Endometriosis, one of the really tough things, I think, about it is that the gold standard for diagnosis is surgery. In a sense, it's not normal tissue, but it's almost like normal tissue, just in an abnormal spot. It's called ectopic tissue, so it just grows in an abnormal spot. So in a way, it's like taking the tissue from the inside of your cheek and putting it on the outside of your cheek. And then if you took x-rays or ultrasounds or mammograms, don't take a mammogram of your cheek, MRIs, anything like that, you're not going to see it. It's going to shoot right through because it's normal tissue, but the naked eye can see it. You can see it and go, "That's not in the right spot. That doesn't look right there." So in order to diagnose this definitively at this point, we need laparoscopic surgery. We need to go in and find those abnormal-looking areas, take a biopsy of it, make sure it's a good biopsy, enough tissue so that the pathologist who's skilled in reading this type of biopsy can say, "Yes, that looks like the endometrial-like tissue of endometriosis."

And because not everybody who has pelvic pain and or heavy bleeding needs surgery, it tends to be a diagnosis that we can make clinically, but we don't necessarily always have that cold, hard data to say, "Yep, you got it. It's endometriosis." But regardless, the treatment's the same. We try to control their symptoms and we offer all the things that we can offer that are suitable for that patient. Talk about risks and benefits and see if we can help control their symptoms. And if we can't, because either the endometriosis is so severe or they're unable to tolerate the treatments, then we go to surgery. But we tend to be black and white in this world in general and certainly in medicine because a lot of that is black and white. Science's pretty black and white and so when we don't have that black and white evidence in front of us, "Look, this is endometrial tissue or endometrial-like tissue," then we have a little bit of a harder time believing it.

Jessica: Is there anything else that you'd like to add today?

Nisha: Oh, what else would I not like to add? There are so many things about endometriosis. I really just think that the stigma, the stigma that's associated with anybody complaining of pain in any office, any gender, any sexuality, that might go in and say, "I have pain," there's so much stigma to pain because it's not quantifiable. We can use pain scales and say, "On your scale of 1 to 10, 10's I chop off your leg, what kind of pain are you in?" but that's still subjective. That's still their perspective of what their pain is. And everybody does have different pain tolerances. Everybody's got different nerve endings running to their pelvis or wherever endometriosis might be growing.

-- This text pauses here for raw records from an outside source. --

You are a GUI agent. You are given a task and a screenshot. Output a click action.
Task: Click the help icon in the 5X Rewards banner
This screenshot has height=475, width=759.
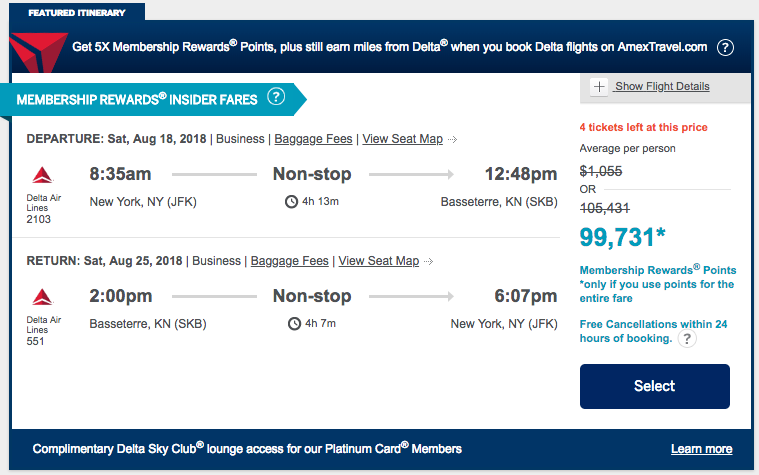click(725, 47)
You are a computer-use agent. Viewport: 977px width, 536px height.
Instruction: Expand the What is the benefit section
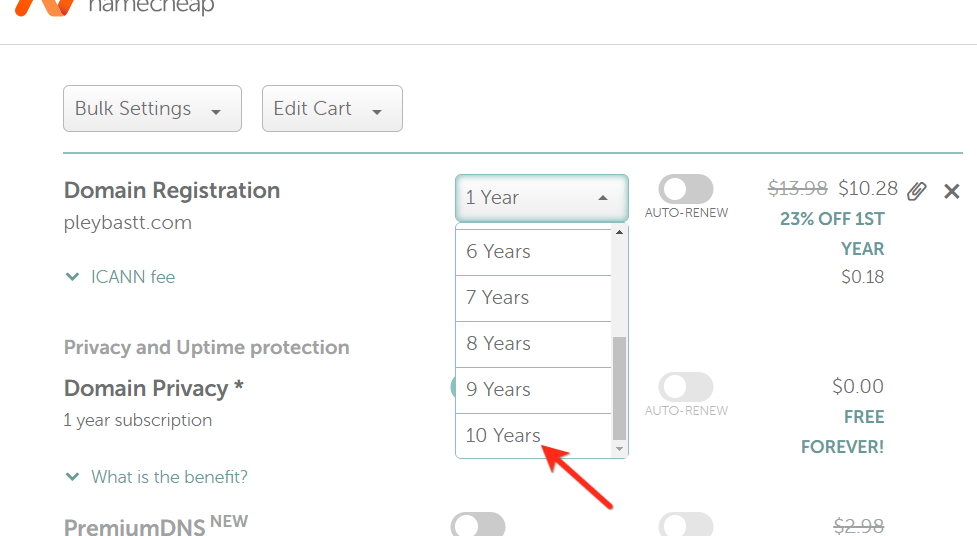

And so really, I think just the most important part is to start talking to our patients and listening to them and understanding how it's affecting their life, what the impact is, I think, is one of the biggest challenges. If we can understand the impact for patients, we can start treating them a little bit, hopefully, more comprehensively as well as sooner. If we can treat them sooner, we can help preserve fertility, help preserve the option to carry a pregnancy if that person were to want to down the road because we have addressed these lesions or these endometrial-like tissues or cells early enough that it's not going to cause problems with infertility later. But if we wait too long, then sometimes it's more difficult to do those things.

So just listening and understanding that patients have different ... Everybody's coming from a different scope and they're seeing things from a different lens. And so if it's affecting them, we might in our head be going, "I don't know that would affect me." That's not important. Our goal really should be, "Let's understand how it's affecting our patients and see if we can help them at this moment."

Jessica:

Well, thank you so much for joining us on the podcast today, and thank you for all the work that you're doing in women's health.

Nisha: Thank you for having me. I appreciate it.